It would have been Nana’s 99th birthday today —– or would it?

Nana emigrated to Australia with her parents as a child, back in the days when passports weren’t as essential as they are now. In the ’90s (I think) she decided that she wanted to go on a cruise with a friend, so applied for a passport, only to discover she didn’t have a valid birth certificate. The one she had travelled to Australia on apparently had a corresponding death certificate dated just a few months or weeks after.
My Mum and especially my Aunty Lynny did a lot of digging, and Lynny was in close contact with some people in the relevant departments back in Scotland, but eventually the trail went cold and it was reluctantly accepted that no official birth certificate existed for her.
This wasn’t such a shock – in the early 1900’s, home births were far more prevalent, health services were in their infancy compared to today, and having a child out of wedlock was right up there with blashpemy or worse.
To add another twist to the story, when my Gan and Ganpa passed away (or possibly before?) Nana found a stack of letters in a box in a wardrobe which seemed to be from her birth mother, enquiring how she was doing. I was briefly told of these letters many years ago but never saw them – I suspect they were destroyed and any names or dates or details destroyed along with them.

RECORD SET ::
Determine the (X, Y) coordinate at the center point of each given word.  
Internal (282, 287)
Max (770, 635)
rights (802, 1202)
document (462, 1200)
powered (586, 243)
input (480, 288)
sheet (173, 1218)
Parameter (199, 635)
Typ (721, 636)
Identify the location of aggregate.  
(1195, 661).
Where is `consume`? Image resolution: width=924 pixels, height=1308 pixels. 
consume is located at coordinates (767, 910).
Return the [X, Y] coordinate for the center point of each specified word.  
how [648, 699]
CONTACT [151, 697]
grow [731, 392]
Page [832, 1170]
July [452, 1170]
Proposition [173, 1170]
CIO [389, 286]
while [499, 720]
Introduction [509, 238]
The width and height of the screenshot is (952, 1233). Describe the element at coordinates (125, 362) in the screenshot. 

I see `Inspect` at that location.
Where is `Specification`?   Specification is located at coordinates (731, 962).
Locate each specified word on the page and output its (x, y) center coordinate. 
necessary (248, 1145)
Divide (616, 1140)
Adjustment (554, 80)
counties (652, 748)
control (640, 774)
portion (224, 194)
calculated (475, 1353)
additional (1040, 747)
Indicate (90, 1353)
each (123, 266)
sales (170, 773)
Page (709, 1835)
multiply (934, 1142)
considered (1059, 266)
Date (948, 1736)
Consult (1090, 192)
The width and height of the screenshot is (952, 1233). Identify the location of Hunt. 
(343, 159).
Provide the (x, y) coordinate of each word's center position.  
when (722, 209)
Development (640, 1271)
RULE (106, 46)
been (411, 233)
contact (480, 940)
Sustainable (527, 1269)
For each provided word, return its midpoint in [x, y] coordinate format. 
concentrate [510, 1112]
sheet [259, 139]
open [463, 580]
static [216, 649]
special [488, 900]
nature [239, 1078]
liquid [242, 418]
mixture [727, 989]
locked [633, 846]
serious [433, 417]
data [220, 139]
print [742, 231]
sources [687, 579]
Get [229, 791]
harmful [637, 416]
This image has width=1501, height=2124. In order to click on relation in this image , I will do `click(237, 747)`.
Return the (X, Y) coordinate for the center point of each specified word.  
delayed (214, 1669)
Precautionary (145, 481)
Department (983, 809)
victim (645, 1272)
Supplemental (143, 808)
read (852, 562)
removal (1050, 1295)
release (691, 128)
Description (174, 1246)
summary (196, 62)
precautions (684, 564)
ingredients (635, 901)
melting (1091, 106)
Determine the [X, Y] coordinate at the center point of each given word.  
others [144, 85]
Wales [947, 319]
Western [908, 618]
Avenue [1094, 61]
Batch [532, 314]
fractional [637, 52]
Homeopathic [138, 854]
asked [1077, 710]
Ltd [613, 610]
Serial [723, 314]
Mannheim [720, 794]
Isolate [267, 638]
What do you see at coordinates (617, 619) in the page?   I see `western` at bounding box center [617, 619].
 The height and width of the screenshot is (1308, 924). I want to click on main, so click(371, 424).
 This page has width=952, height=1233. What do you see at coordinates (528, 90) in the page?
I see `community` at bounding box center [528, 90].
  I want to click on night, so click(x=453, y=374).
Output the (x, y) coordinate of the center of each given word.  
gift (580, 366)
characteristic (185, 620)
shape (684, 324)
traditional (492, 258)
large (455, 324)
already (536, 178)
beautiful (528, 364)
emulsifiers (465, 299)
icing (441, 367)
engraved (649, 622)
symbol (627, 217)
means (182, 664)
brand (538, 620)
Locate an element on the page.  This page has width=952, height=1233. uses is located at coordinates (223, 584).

PROMPT A ::
In the account of Nana's birth certificate, where did Nana find the stack of letters that seemed to be from her birth mother?
PROMPT B ::
List every reason the account of Nana's birth certificate gives for why the missing certificate wasn't such a shock.
PROMPT C ::
Extend the account of Nana's missing birth certificate from its last sentence onward.

FINAL ANSWER A ::
In a box in a wardrobe.

FINAL ANSWER B ::
- In the early 1900s, home births were far more prevalent.
- Health services were in their infancy compared to today.
- Having a child out of wedlock was right up there with blasphemy or worse.

FINAL ANSWER C ::
The story, pieced together with a LOT of assumption and circumstantial guesswork, is that Nana was probably/possibly the daughter of a young serving girl who had gotten pregnant by someone in a position of authority, possibly an English Lord or something similar. I suppose it was equally likely that she had just got knocked up by a local bloke. My biological great grandmother, it is assumed, would have been sent south of the border to England to stay with relatives or friends or a midwife, there to have the baby away from the prying eyes of a judgemental society – apparently this was far from unusual. If it was considered so ‘normal’ then why was it necessary at all? Different times…
The baby was then brought to Australia by my Gan and Ganpa – who were possibly cousin/aunty or uncle to the woman?, or maybe family friends? – and, according to all involved and the ridiculous social mores of the time, everyone would live happily ever after.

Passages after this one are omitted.